**About this task:** Beginning with the line that contains "The height and width of the screenshot is (572, 1071).", reproduce every line through the end of the records below exactly, and leave the pictures out.

**Input:**
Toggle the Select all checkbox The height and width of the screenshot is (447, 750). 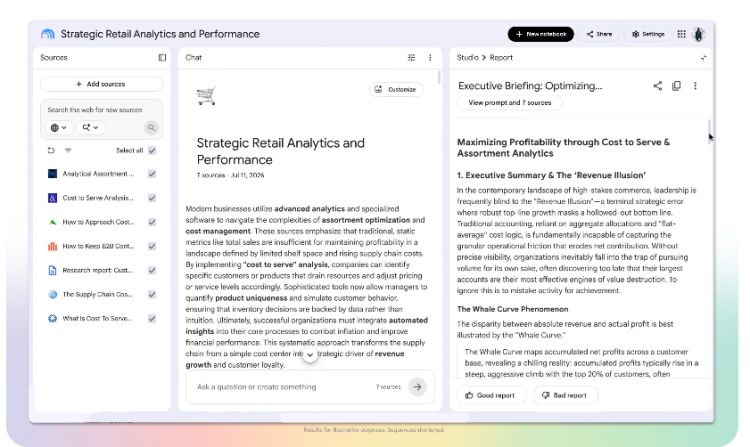point(152,150)
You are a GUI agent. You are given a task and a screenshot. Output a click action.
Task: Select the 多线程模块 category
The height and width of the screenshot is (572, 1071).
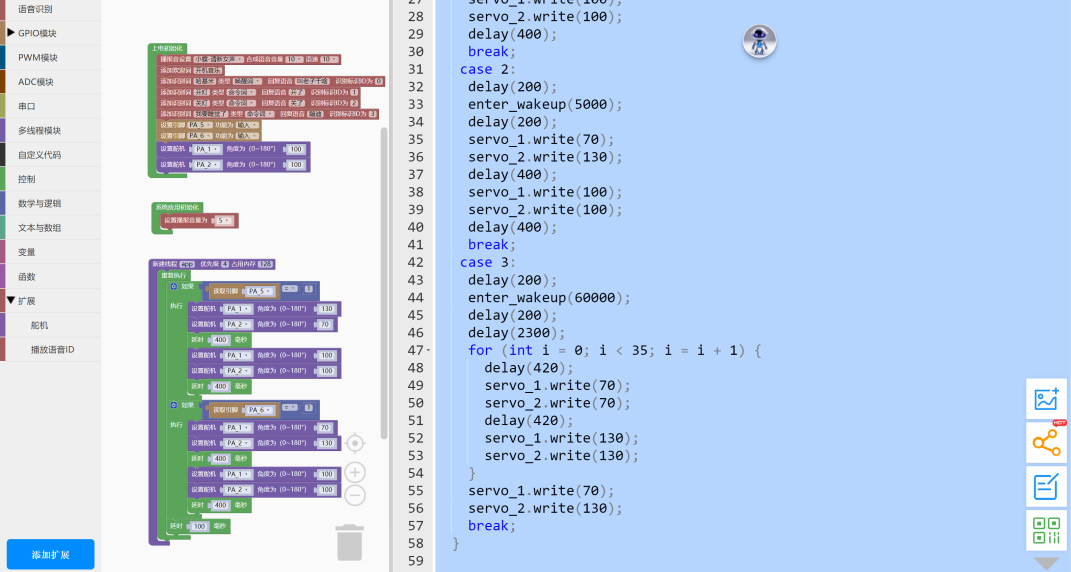pyautogui.click(x=40, y=130)
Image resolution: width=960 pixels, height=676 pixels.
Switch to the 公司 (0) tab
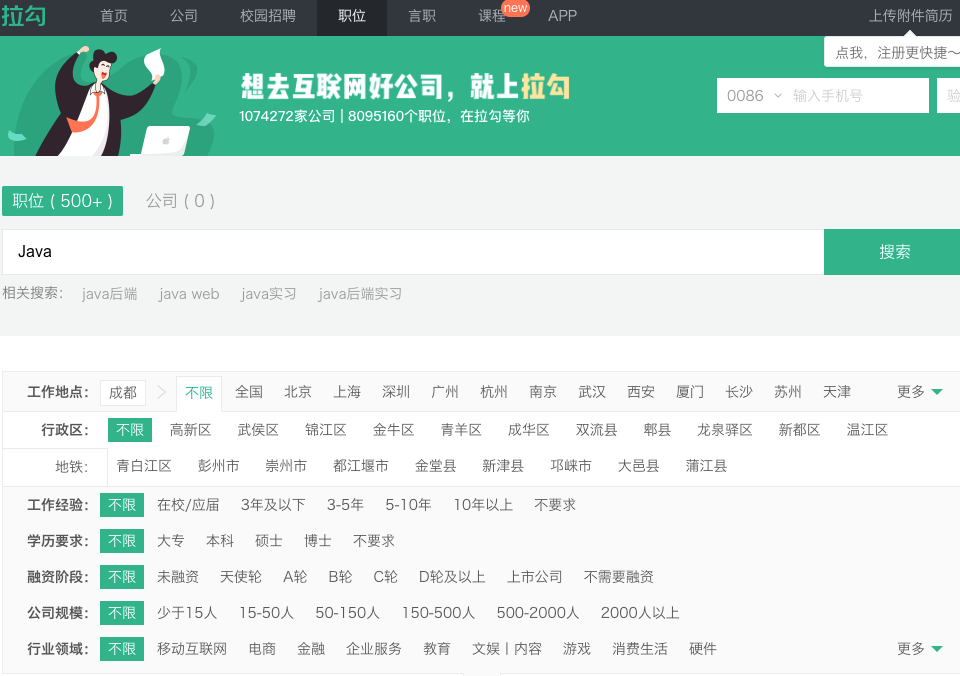click(180, 201)
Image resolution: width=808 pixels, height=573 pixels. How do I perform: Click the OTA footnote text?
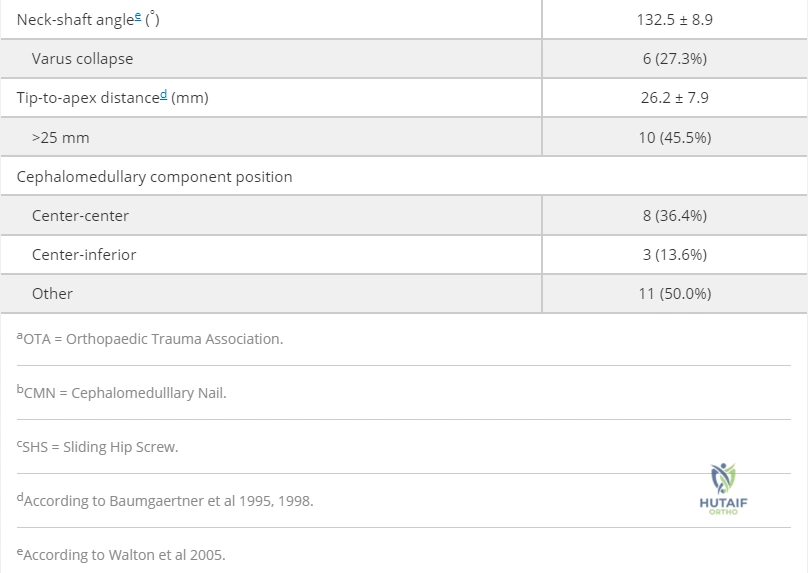(x=150, y=339)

**Problem solution:**
The height and width of the screenshot is (572, 1071).
pyautogui.click(x=40, y=130)
Image resolution: width=960 pixels, height=676 pixels.
Switch to the 公司 (0) tab
click(180, 201)
Image resolution: width=808 pixels, height=573 pixels. How do I perform: Click the OTA footnote text?
(x=150, y=339)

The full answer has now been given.